● **Task instructions**:
Show every line in the records below that contains the word "Torrent".

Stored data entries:
..........

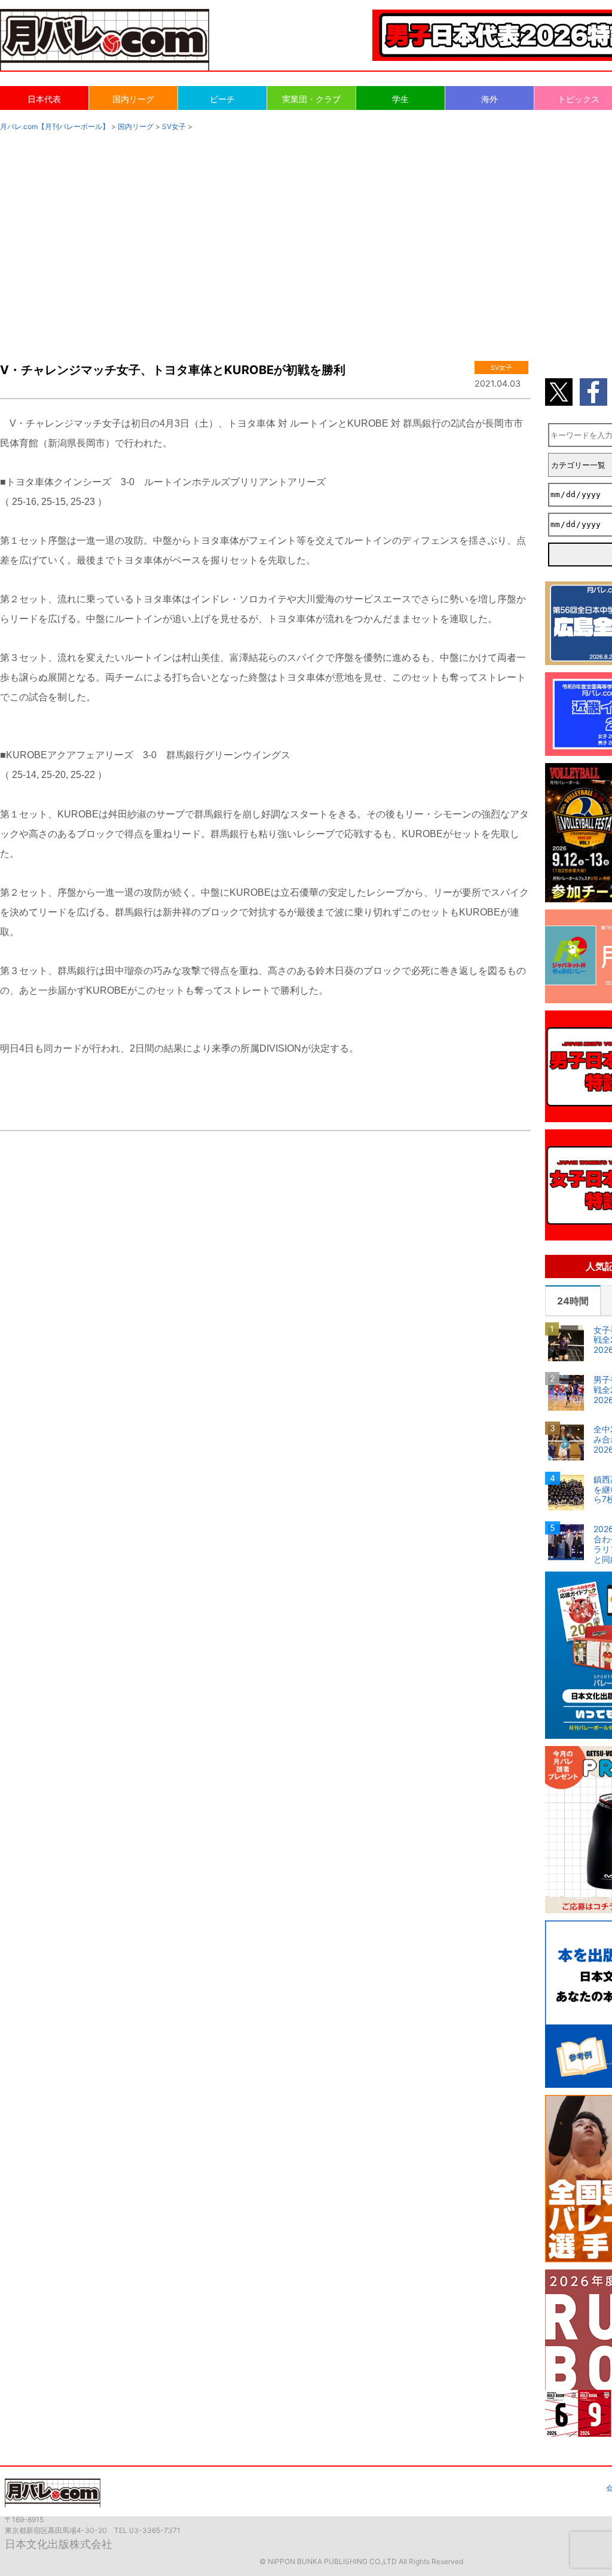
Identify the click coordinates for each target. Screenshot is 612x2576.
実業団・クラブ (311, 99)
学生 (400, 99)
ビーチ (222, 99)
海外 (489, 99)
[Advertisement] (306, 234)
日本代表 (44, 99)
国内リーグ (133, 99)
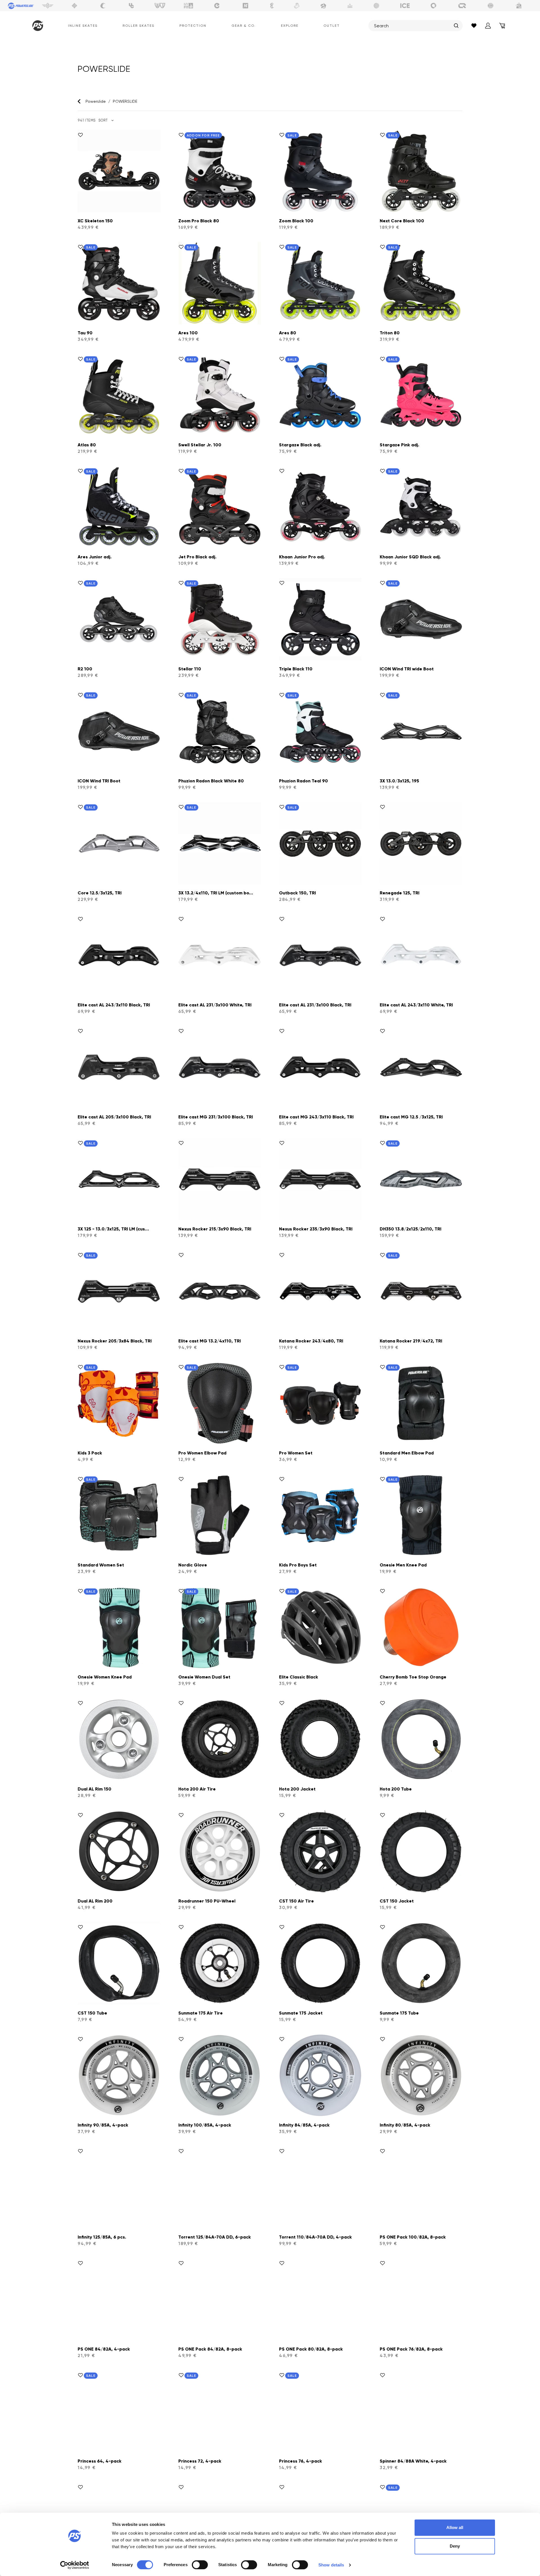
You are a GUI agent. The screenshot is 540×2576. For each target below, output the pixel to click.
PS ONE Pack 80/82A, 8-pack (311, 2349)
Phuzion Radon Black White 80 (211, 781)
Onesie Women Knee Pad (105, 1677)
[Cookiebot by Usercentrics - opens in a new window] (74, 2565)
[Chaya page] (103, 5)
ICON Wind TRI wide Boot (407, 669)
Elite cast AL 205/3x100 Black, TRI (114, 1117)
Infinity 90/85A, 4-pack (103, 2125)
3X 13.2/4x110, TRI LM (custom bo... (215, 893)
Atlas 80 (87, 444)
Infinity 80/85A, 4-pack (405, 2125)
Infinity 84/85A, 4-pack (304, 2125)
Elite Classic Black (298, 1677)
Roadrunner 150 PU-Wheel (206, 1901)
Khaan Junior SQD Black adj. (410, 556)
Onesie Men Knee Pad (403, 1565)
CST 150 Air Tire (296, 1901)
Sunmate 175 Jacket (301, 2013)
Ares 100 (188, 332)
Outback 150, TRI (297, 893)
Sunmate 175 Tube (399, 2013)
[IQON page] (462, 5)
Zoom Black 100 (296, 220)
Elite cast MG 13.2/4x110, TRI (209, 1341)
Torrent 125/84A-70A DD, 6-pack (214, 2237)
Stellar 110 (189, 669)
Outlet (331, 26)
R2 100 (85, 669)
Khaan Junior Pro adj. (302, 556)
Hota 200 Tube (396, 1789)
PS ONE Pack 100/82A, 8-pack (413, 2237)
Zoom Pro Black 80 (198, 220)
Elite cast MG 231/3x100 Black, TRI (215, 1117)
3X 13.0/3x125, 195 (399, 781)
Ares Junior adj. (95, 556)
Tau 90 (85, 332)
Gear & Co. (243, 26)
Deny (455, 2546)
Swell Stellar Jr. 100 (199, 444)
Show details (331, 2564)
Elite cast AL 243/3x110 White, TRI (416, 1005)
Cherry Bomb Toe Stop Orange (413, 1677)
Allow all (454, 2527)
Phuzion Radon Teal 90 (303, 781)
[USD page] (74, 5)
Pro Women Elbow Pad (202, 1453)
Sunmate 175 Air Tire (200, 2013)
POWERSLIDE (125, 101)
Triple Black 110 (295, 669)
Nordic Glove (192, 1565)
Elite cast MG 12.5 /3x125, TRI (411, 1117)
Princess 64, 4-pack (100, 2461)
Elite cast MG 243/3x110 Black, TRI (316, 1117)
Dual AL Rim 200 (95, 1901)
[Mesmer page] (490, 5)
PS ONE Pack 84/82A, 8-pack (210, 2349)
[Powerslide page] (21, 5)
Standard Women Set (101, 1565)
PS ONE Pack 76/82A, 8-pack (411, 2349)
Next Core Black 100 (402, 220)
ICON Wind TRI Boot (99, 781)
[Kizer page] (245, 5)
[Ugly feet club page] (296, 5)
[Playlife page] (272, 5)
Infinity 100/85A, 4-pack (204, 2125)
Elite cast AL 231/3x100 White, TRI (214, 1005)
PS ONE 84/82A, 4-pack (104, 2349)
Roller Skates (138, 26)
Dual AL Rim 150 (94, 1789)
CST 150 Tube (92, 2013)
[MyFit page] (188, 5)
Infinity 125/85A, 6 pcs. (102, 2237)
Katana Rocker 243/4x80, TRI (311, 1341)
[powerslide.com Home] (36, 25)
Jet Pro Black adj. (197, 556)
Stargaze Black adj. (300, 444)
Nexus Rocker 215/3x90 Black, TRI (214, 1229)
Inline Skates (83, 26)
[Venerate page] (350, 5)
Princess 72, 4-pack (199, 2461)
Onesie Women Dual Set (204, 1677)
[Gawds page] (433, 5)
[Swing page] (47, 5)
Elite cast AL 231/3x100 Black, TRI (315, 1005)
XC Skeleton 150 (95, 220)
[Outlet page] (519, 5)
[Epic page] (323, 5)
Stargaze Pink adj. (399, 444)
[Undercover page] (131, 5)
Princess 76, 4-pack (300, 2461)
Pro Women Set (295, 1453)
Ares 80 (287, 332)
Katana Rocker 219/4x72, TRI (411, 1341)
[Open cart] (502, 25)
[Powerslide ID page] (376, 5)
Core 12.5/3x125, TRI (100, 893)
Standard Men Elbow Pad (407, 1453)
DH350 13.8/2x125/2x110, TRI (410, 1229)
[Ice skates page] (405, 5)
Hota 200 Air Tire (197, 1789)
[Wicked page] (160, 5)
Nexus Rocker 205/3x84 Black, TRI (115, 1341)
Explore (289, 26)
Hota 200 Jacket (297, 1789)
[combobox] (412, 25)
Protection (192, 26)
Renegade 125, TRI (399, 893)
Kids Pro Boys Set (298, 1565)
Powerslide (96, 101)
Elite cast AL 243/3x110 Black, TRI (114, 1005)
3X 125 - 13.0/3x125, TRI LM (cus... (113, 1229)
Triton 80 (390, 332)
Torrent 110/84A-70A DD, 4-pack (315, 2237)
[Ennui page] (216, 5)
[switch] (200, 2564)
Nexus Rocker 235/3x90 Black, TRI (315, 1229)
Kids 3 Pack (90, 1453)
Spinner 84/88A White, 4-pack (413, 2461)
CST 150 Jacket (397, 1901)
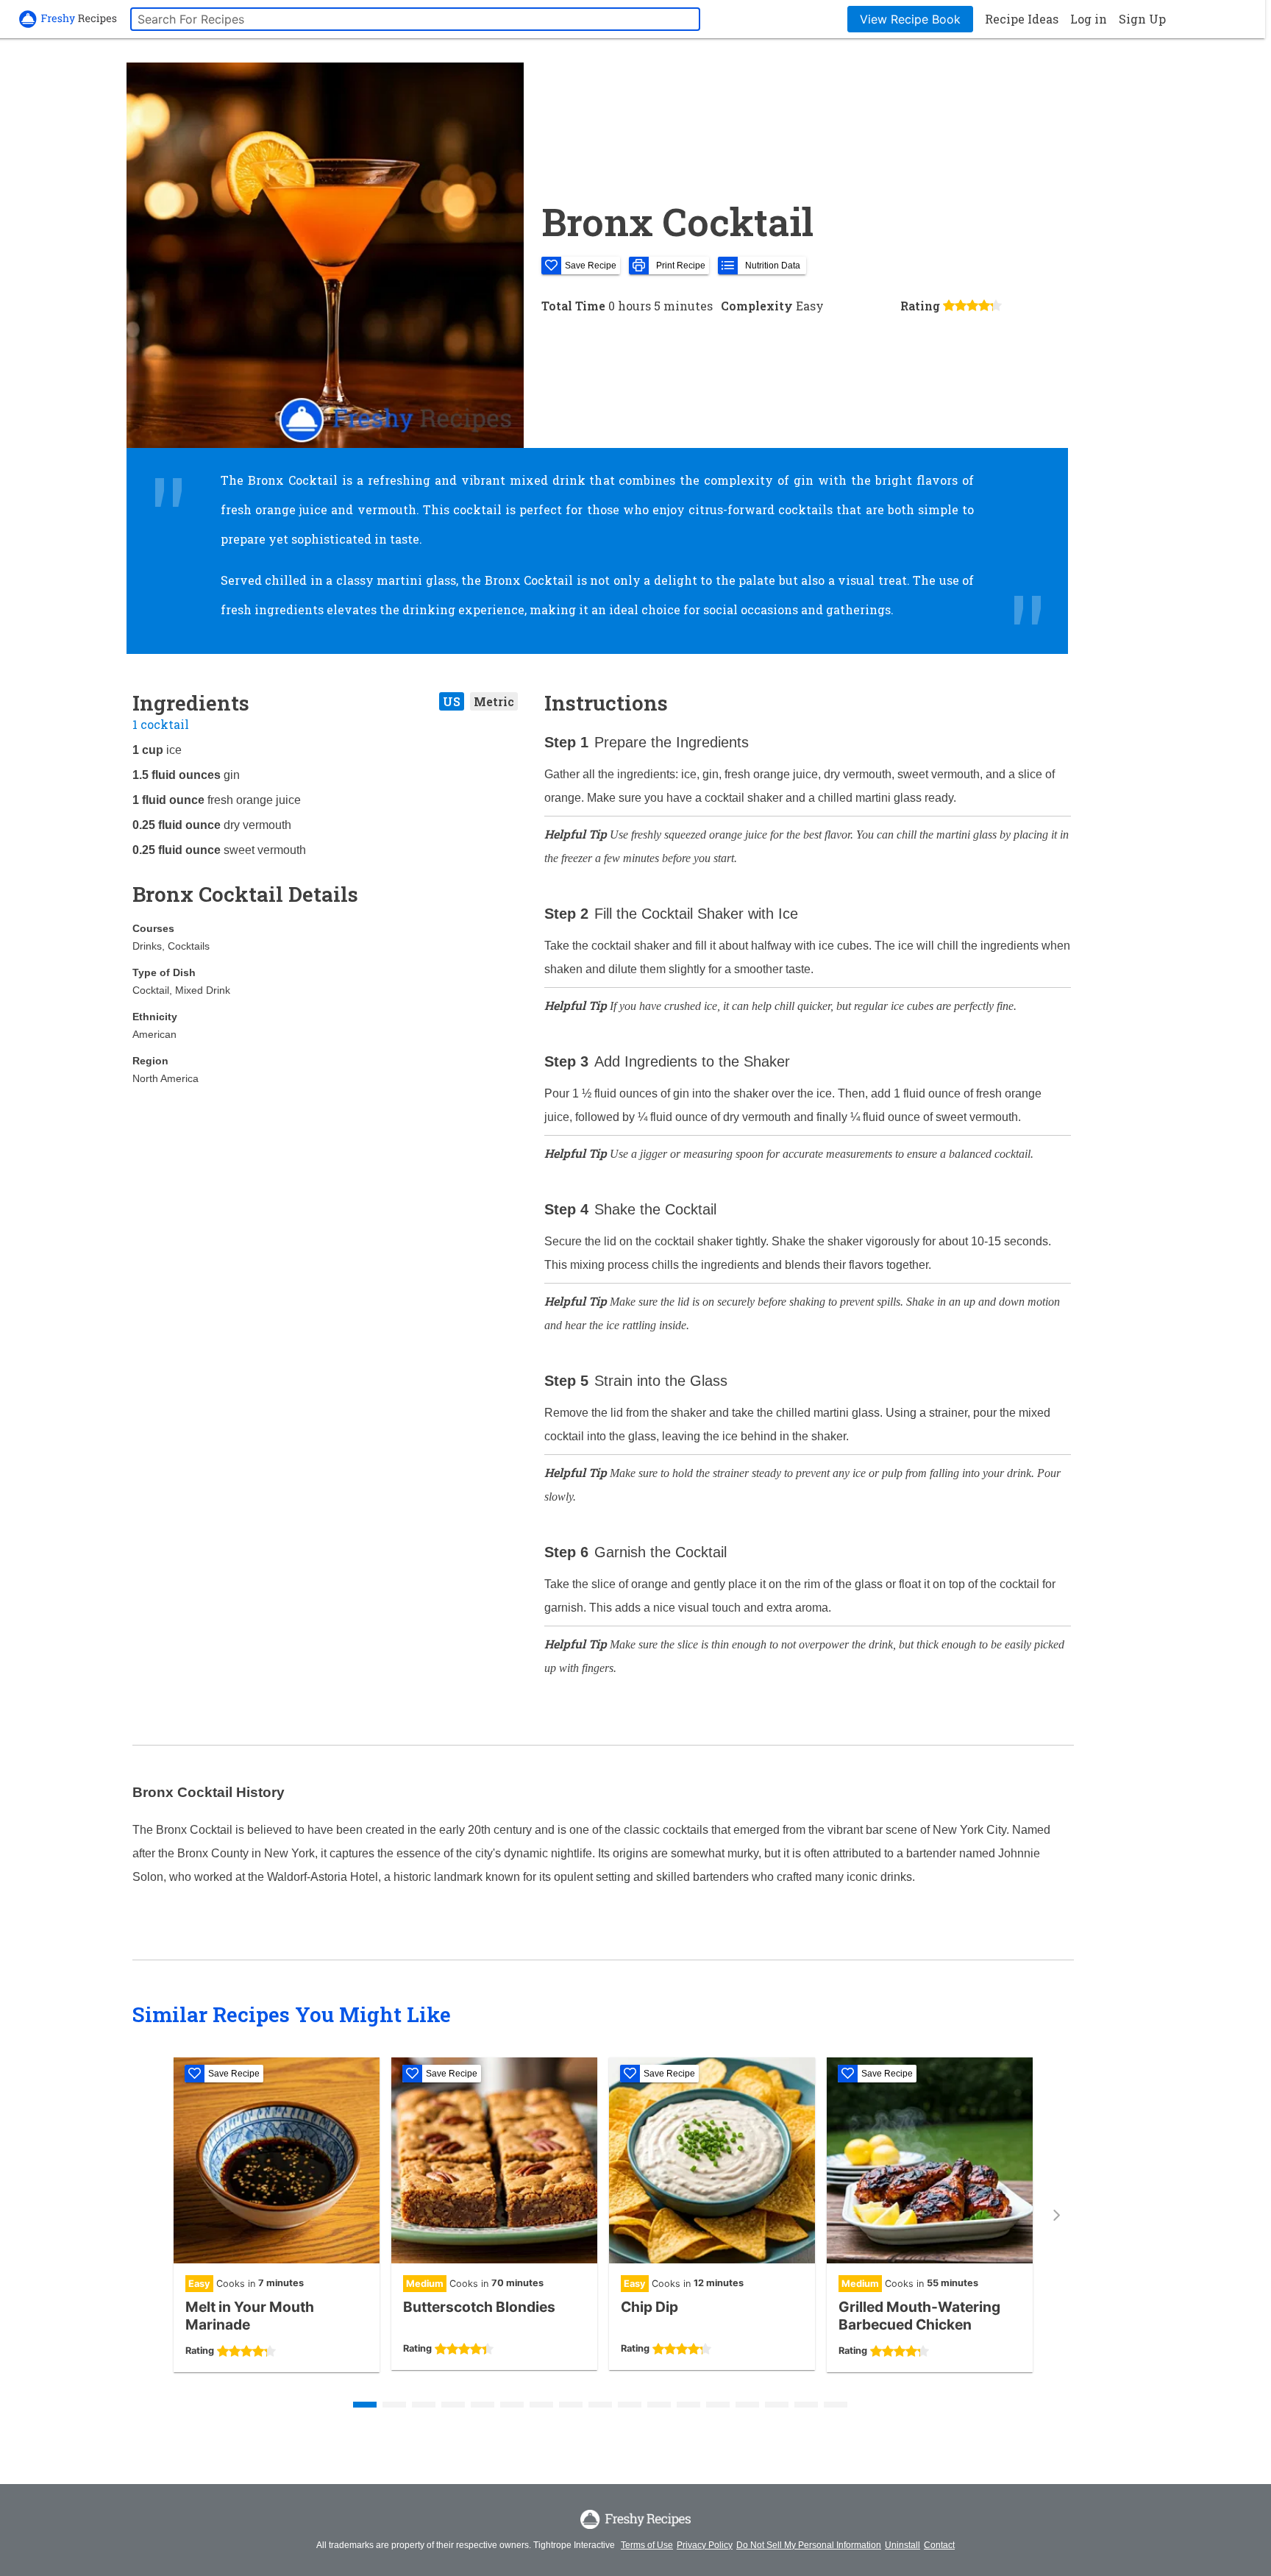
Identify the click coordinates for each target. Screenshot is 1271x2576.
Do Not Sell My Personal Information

..........

● **Solution for this exercise**:
Torrent 125/84A-70A DD, 6-pack (214, 2237)
Torrent 110/84A-70A DD, 4-pack (315, 2237)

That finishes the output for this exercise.